Personal information
- Native name: דן פרויליך
- Born: November 18, 1992 (age 33) Gan Hashomron, Israel
- Height: 1.82 m (6 ft 0 in)
- Weight: 73 kg (161 lb)

Sport
- Country: Israel
- Sport: Sailing
- Event: 470
- Club: Sdot Yam Yacht Club
- Coached by: Udi Gal and Amnon Samogora

= Dan Froyliche =

Israeli sailor (born 1992)

Dan Froyliche (דן פרויליך; born November 18, 1992) is an Israeli Olympic sailor. He sails with Eyal Levin.

==Early life==
Froyliche was born and lives in Gan Hashomron, Israel, as small coastal town on the Mediterranean Sea between Tel Aviv and Haifa.

==Sailing career==
Froyliche started sailing and racing at the age of nine, and his first boat was an Optimist single-handed dinghy. His sailing club is Sdot Yam Yacht Club, in Kibbutz Sdot Yam, Israel. The main class that he originally sailed in was the 420 4.2-metres-long double-handed dinghy, and now the main class that he sails in is the 470 4.7-metres-long double-handed dinghy. He sails as the crew.

In 2009 he and Yoav Levi came in second in the 420 Junior Europeans. In 2010, they won the gold medal at the 420 Junior European Championship. In 2011, they switched to the 470, and came in 18th at the 470 Junior World Championships.

In 2013 Froyliche, sailing with Gal Cohen, won the bronze medal at the U21 470 World Championships, their first medal match ever, and the gold medal in the U21 470 European Championships. In 2014 they placed 7th in the South African Championship, 30th in the 470 European Championships, and 31st in the 470 World Championships.

In 2015, Froyliche began to compete with Eyal Levin.
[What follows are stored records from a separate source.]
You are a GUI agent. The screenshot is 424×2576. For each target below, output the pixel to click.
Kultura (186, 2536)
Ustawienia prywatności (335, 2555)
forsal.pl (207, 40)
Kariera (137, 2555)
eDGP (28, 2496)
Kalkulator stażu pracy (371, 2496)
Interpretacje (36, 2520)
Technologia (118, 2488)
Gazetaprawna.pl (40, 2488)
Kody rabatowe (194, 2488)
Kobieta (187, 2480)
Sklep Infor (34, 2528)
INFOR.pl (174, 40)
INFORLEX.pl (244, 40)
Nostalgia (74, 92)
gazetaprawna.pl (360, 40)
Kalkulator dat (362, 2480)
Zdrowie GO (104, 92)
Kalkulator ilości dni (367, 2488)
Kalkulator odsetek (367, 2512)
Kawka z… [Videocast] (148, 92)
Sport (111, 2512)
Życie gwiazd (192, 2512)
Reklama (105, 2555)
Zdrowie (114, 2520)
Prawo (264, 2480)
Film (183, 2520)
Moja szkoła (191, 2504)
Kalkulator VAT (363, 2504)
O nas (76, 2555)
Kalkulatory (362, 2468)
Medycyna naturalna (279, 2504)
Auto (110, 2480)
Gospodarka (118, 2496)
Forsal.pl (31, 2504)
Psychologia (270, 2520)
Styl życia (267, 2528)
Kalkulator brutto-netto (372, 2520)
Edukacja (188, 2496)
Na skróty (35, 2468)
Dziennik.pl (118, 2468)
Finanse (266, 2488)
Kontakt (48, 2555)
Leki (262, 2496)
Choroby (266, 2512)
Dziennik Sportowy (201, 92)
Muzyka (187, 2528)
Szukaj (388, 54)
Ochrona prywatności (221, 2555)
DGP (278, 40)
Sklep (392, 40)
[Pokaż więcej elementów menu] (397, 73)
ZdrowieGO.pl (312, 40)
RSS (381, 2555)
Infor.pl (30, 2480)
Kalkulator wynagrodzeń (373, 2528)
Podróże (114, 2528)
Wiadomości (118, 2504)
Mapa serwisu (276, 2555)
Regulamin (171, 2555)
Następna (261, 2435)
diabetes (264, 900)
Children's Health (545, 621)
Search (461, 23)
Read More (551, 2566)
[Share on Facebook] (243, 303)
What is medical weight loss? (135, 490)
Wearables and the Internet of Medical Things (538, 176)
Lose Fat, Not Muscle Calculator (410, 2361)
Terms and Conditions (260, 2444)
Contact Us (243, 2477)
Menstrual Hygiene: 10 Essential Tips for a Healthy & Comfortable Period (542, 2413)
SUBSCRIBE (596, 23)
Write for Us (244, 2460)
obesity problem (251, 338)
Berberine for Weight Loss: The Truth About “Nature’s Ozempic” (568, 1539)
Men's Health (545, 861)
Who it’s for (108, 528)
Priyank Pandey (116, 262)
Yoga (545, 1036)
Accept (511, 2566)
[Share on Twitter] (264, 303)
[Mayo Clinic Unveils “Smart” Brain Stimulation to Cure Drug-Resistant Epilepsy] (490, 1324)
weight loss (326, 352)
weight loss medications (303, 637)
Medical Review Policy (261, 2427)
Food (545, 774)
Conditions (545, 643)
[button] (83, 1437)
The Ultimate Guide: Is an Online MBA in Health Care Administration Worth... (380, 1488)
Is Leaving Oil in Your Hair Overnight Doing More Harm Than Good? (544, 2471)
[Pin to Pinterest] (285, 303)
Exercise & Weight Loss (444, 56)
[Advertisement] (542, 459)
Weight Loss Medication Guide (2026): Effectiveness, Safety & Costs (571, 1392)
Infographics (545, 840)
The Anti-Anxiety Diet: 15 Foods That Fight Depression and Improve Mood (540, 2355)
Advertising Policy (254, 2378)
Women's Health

They placed 9th at the 470 M World Cup in June 2015, 23rd in the European Championships, and 24th in the 2015 World Championships in Haifa, earning a place as part of Team Israel at the 2016 Summer Olympics.

In 2016, they placed 12th in the Princess Sofia Trophy Regatta, and 26th in the World Championships.

They represented Israel at the 2016 Summer Olympics in sailing in the Men's 470. They finished in 21st place.